When sacrifice is present and respected, life redeems itself; it becomes an object of contemplation, something that "bears looking at", and which attracts our admiration and our love. This connection between sacrifice and love is presented in the rituals and stories of religion. It is also the recurring theme of art. When, in the carnage of the Great War, poets tried to make sense of the destruction that lay all around, it was in full consciousness that kitsch merely compounded the fault. Their effort was not to deny the horror, but to find a way of seeing it in sacrificial terms. From this effort were born the war poems of Wilfred Owen and, later, the War Requiem of Benjamin Britten.
So there, if we can find our way to it, is the remedy. It is a remedy that cannot be achieved through art alone.

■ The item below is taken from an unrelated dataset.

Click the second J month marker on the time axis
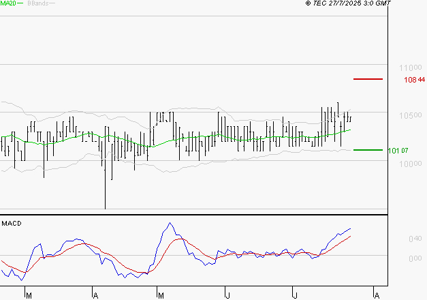This screenshot has height=300, width=427. 296,295
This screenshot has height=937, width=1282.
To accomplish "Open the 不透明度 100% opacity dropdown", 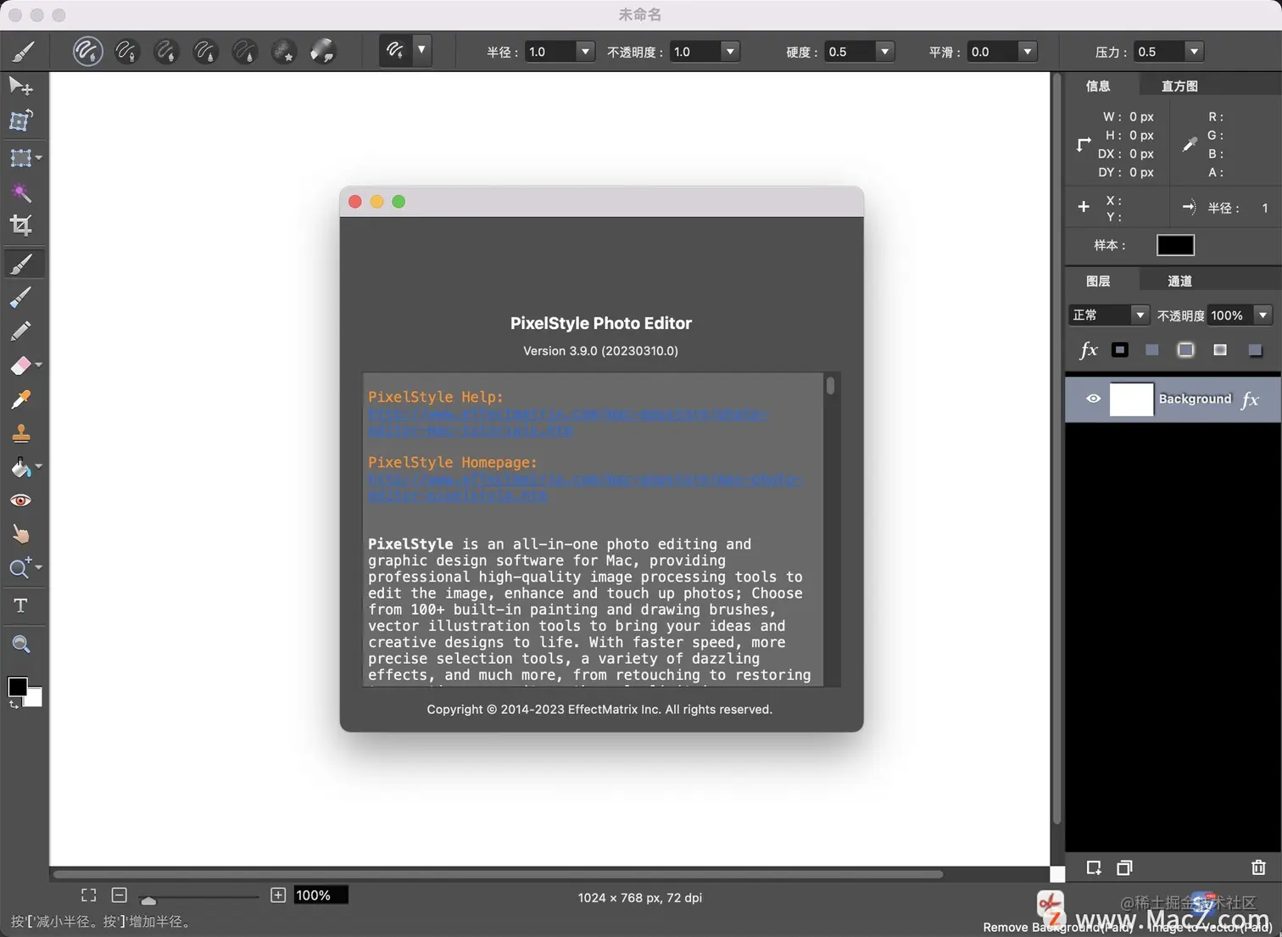I will click(x=1261, y=315).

In the words of Rilke's "Archaic Torso of Apollo": "you must change your life". Beauty is vanishing from our world because we live as though it did not matter; and we live that way because we have lost the habit of sacrifice and are striving always to avoid it. The false art of our time, mired in kitsch and desecration, is one sign of this.

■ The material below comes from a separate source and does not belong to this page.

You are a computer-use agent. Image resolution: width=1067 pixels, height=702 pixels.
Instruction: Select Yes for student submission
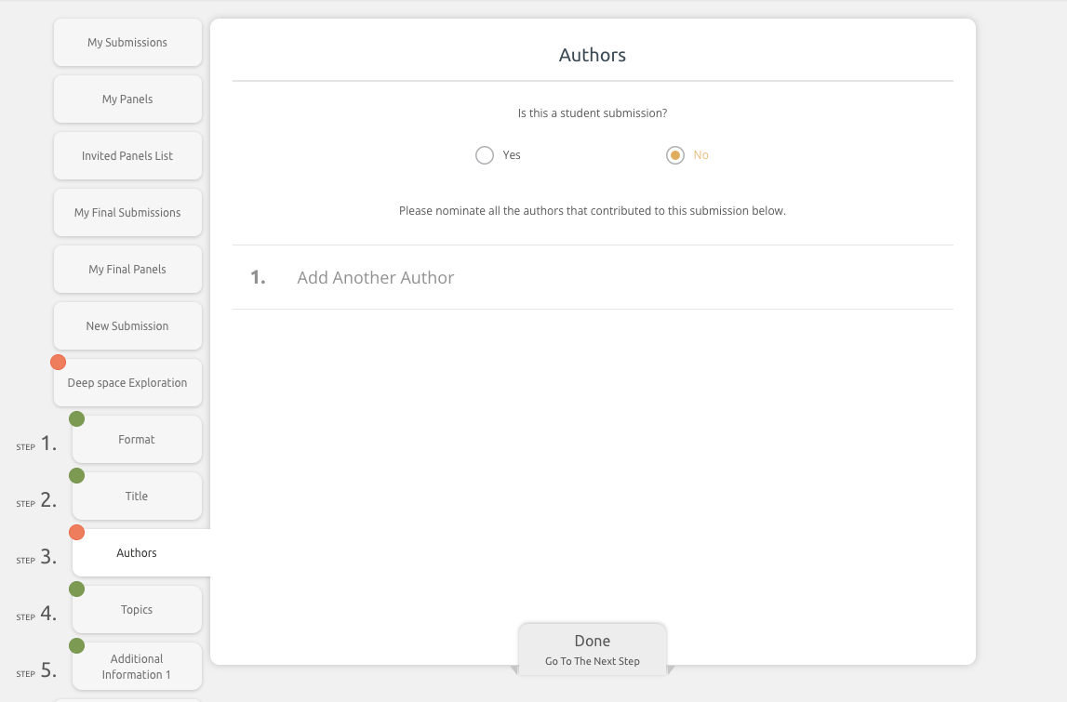[485, 155]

To point to this feature of our condition is not to issue an invitation to despair. It is one mark of rational beings that they do not live only -- or even at all -- in the present. They have the freedom to despise the world that surrounds them and to live in another way. The art, literature and music of our civilisation remind them of this, and also point to the path that lies always before them: the path out of desecration towards the sacred and the sacrificial. And that, in a nutshell, is what beauty teaches us.